» PROBLEM TO SOLVE
Reproduce the lines below word for word, starting at the first one and ending at the line that contains "point(607,430)", with both of those included. Leave the pictures out of your answer.

» DATASET
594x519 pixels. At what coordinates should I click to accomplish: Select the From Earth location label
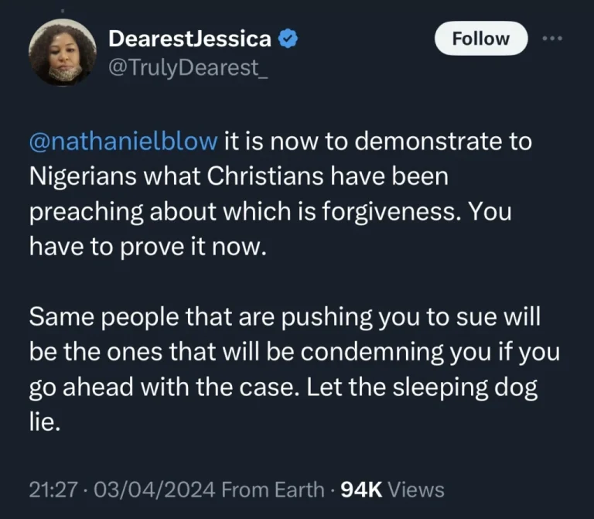coord(274,490)
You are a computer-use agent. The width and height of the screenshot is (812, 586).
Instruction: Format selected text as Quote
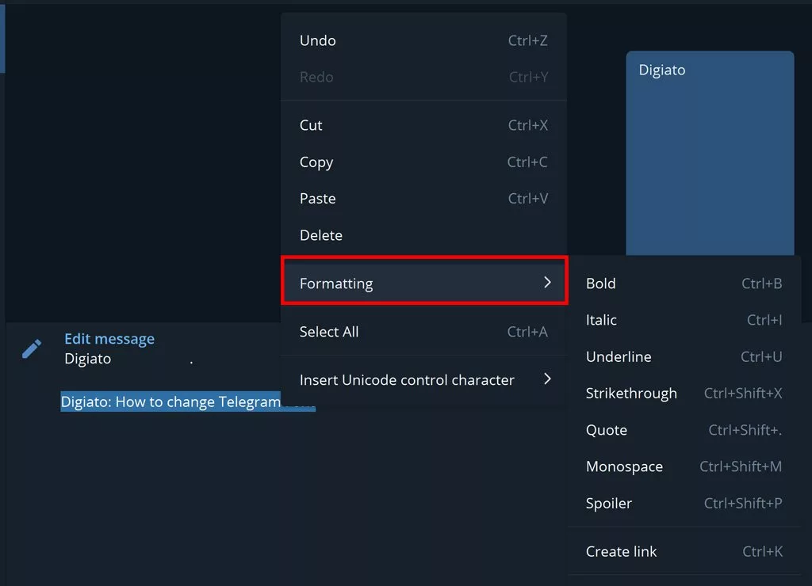point(607,430)
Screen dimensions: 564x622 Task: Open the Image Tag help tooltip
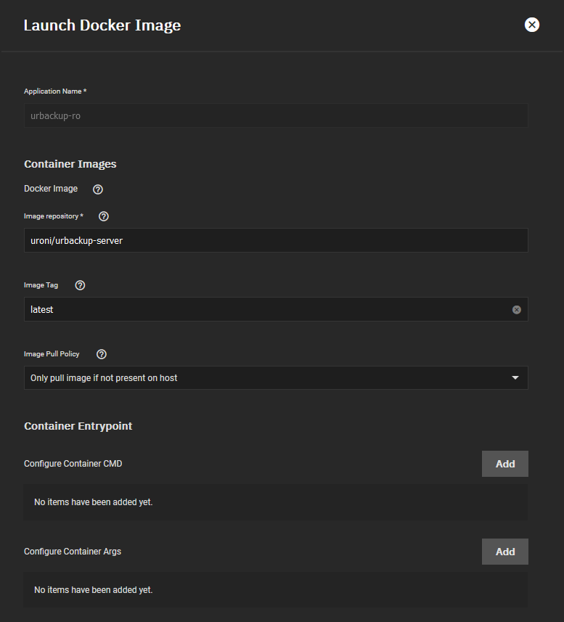(80, 285)
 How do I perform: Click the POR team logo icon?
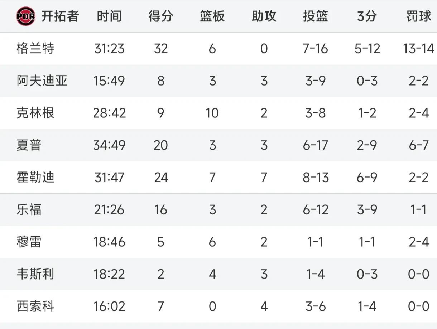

» FINISHED EXERCISE
594x519 pixels. At what coordinates should I click to accomplish: Select the From Earth location label
coord(274,490)
You are a computer-use agent. The width and height of the screenshot is (812, 586).
Instruction: Format selected text as Quote
point(607,430)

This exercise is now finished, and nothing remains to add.